● **Your task**
From the line that contains "You are a GUI" to the final line of the records below, print each line exactly and leave every picture out.

(Saved entries)

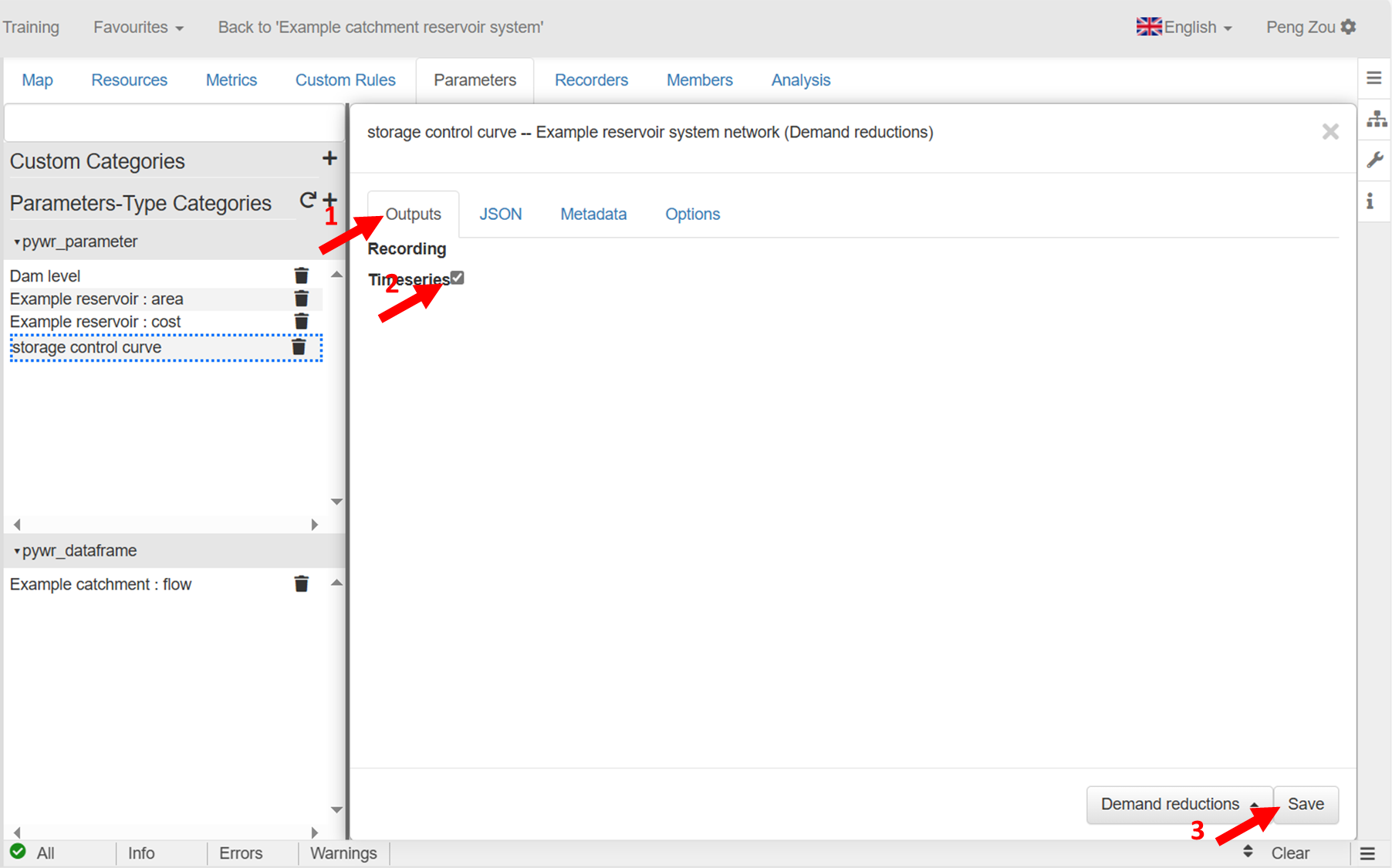The height and width of the screenshot is (868, 1392).
Task: Delete Example catchment : flow dataframe
Action: pyautogui.click(x=301, y=584)
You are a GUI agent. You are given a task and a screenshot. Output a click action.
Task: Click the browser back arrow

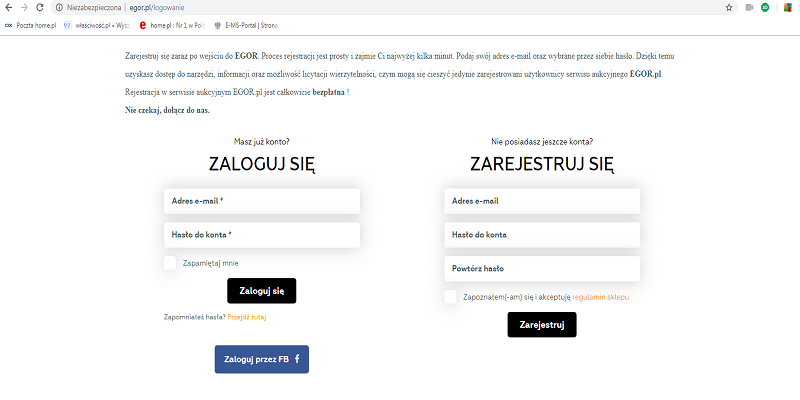[8, 8]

● **Response to the task**
You are a GUI agent. You are given a task and a screenshot. Output a click action.
Task: Click the browser back arrow

[8, 8]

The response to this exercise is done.